Work process knowledge, practice and mobile devices
Last week I took place in a seminar on mobile learning – called SOMOBNET, organised at the Institute of Education in London and supported by the EU Stellar network.
A few things from the seminar have kept me pondering in the days since. Firstly, it seems that although there is a lot of anecdotal evidence as to the widespread use of mobile devices in the workplace – and I think we could speculate that such usage is including learning if only in the form of ‘ring a friend’, we have few if any studies such informal use. Furthermore the present frameworks and theory of mobile learning are very much based on the use of technology for learning within formal educations settings and are of limited relevance to the ways we are using mobile devices today.
To develop such a theory I think we need to look more closely at the nature of practice.
I included two slides on practice in my presentation at the seminar (click on slides below to see full size versions).

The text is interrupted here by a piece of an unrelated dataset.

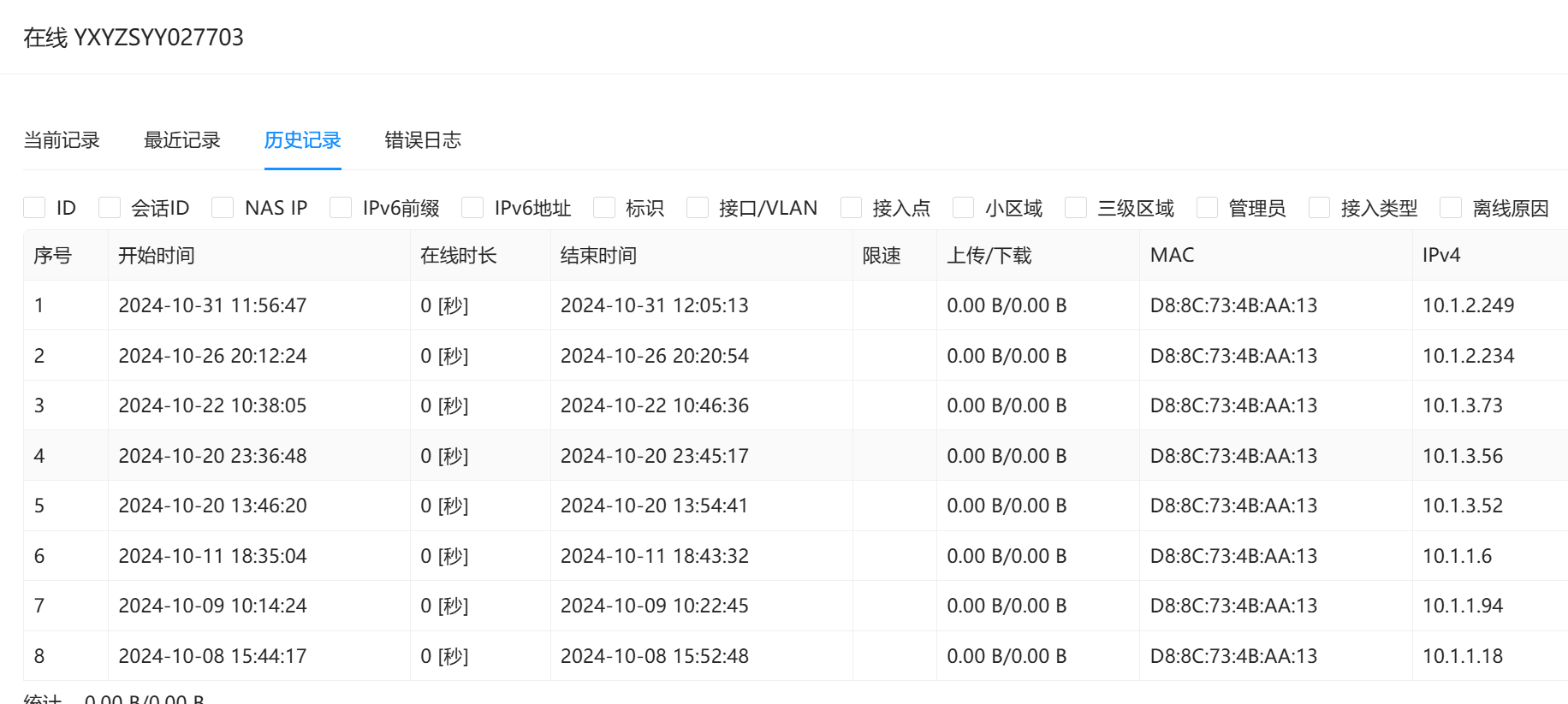Enable the 接入点 checkbox
Screen dimensions: 1568x704
point(852,208)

Yishay Mor tweeted something like ‘Attwell is proposing practice as an alternative to competence’. I had not realised I was doing that, but thinking further on Yishay’s tweet it makes some sense. Competence as a construct is clearly alienated from the reality to work practice. Yet we have needed such constructs just because we have been unable to directly capture practice as it happens. Furthermore learning and knowledge development have also largely been seen as happening at a distance form practice, through formal curricula and in training centres. The ability to use mobile devices directly in the work process and to capture those work processes through new media removes the need to mediate through externally and often expert derived competence constructs. More on this to come.

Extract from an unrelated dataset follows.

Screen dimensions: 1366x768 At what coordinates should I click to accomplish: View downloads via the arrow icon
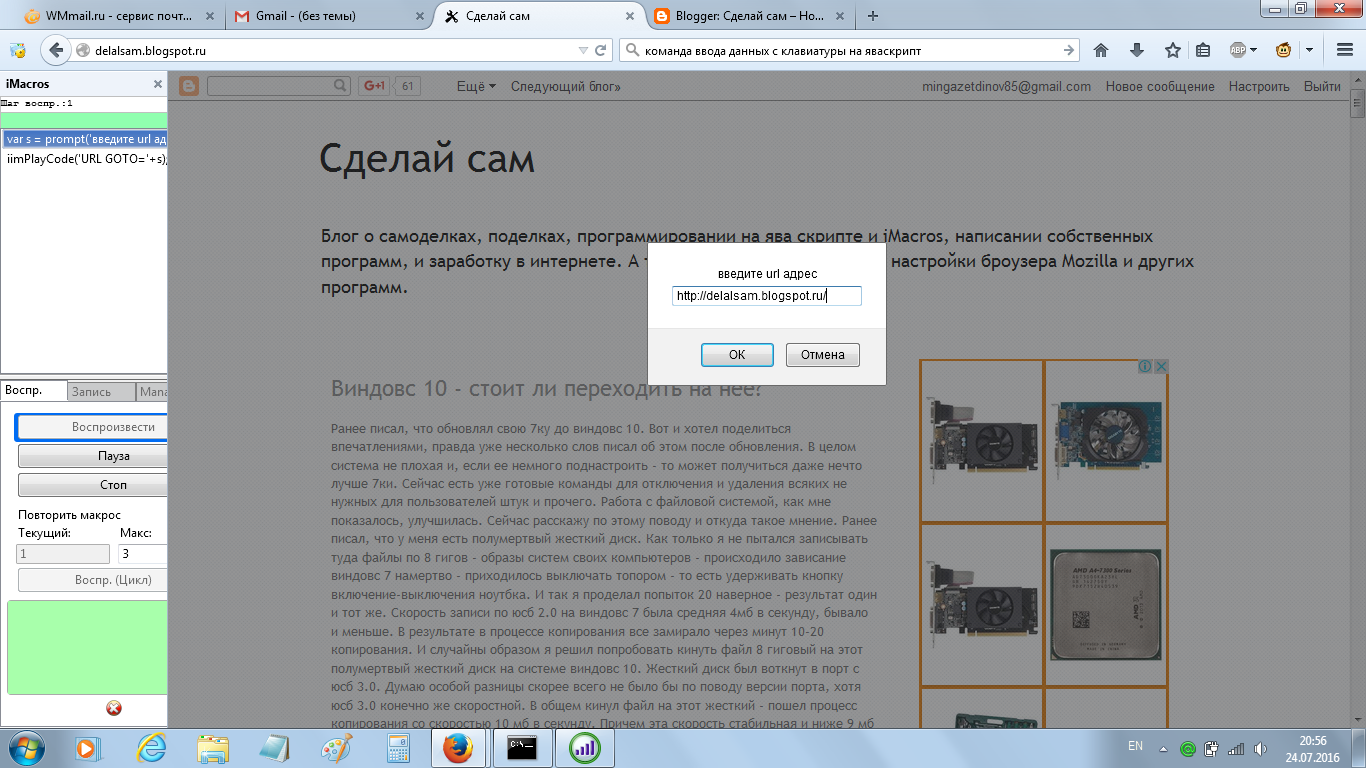1137,50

In the summary discussion chaired by Sonia Livingstone, I once more reiterated my opinion that mobile devices were most interesting for learning in the context of vocational education and training and occupational practice. Sonia threw me a little when she asked me if this was because I despaired of the school systems. I am not a great fan of secondary schooling systems which I think are largely dysfunctional. But that is not the reason why I am so interested in the potential of mobile devices for learning at work. I see teh ability to use such devices as extending access to learning to the many people who are outside the formal education sector. And I tend to feel that both research and practice in the use of mobile devices will be held back whilst it remains the preserve of educational researchers working from a schooling paradigm.